Wolf sculpture at Coed y Bleiddiau
The woodland here is called Coed y Bleiddiau (“Forest of the Wolves”) because, it’s said, this is where the last wolf in Wales was slain. Wolves were hunted to extinction in England by the early 1600s but lived on in the wilds of Wales for much longer.
This ancient oak woodland is owned by the National Trust and is part of the Coedydd Maentwrog National Nature Reserve which is managed by Natural Resources Wales. The wolf sculpture was commissioned by the warden and designed by Beryl Smith, from Llanidloes in Powys. It was planted in March 2010 with help from wardens and volunteers.
It comprises 400 rods of salix viminalis, a particularly vigorous type of willow. The wolf’s head is lifted to the sky, jaws open and howling. The idea is that children will be able to walk into the belly of the wolf and crawl out through its oversized tail.
Coed y Bleiddiau is a small remnant of the Atlantic oakwoods that once stretched along the coastline of Europe from Scotland to Portugal.
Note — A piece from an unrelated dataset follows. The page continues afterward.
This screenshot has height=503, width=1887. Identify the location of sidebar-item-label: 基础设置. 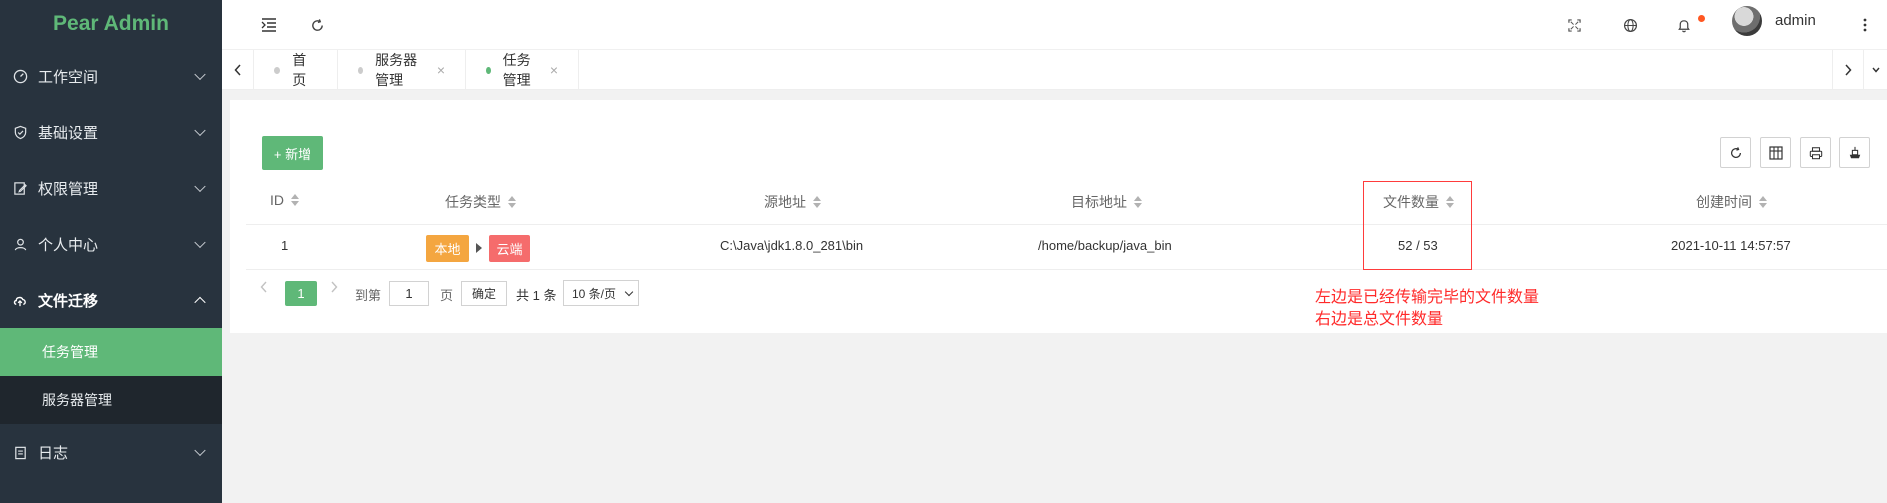
(68, 133).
Because of the high humidity they are sometimes described as “temperate rain forests” and are home to many rare ferns, mosses, liverworts, lichens and fungi. The woodlands also provide ideal habitat for insects, birds, and mammals, especially bats.
They might also be home to the elusive pine marten, whose presence in Snowdonia has not been confirmed since the 1950s. There have been several unconfirmed sightings in this area and den boxes have been erected in the trees to try and verify their presence.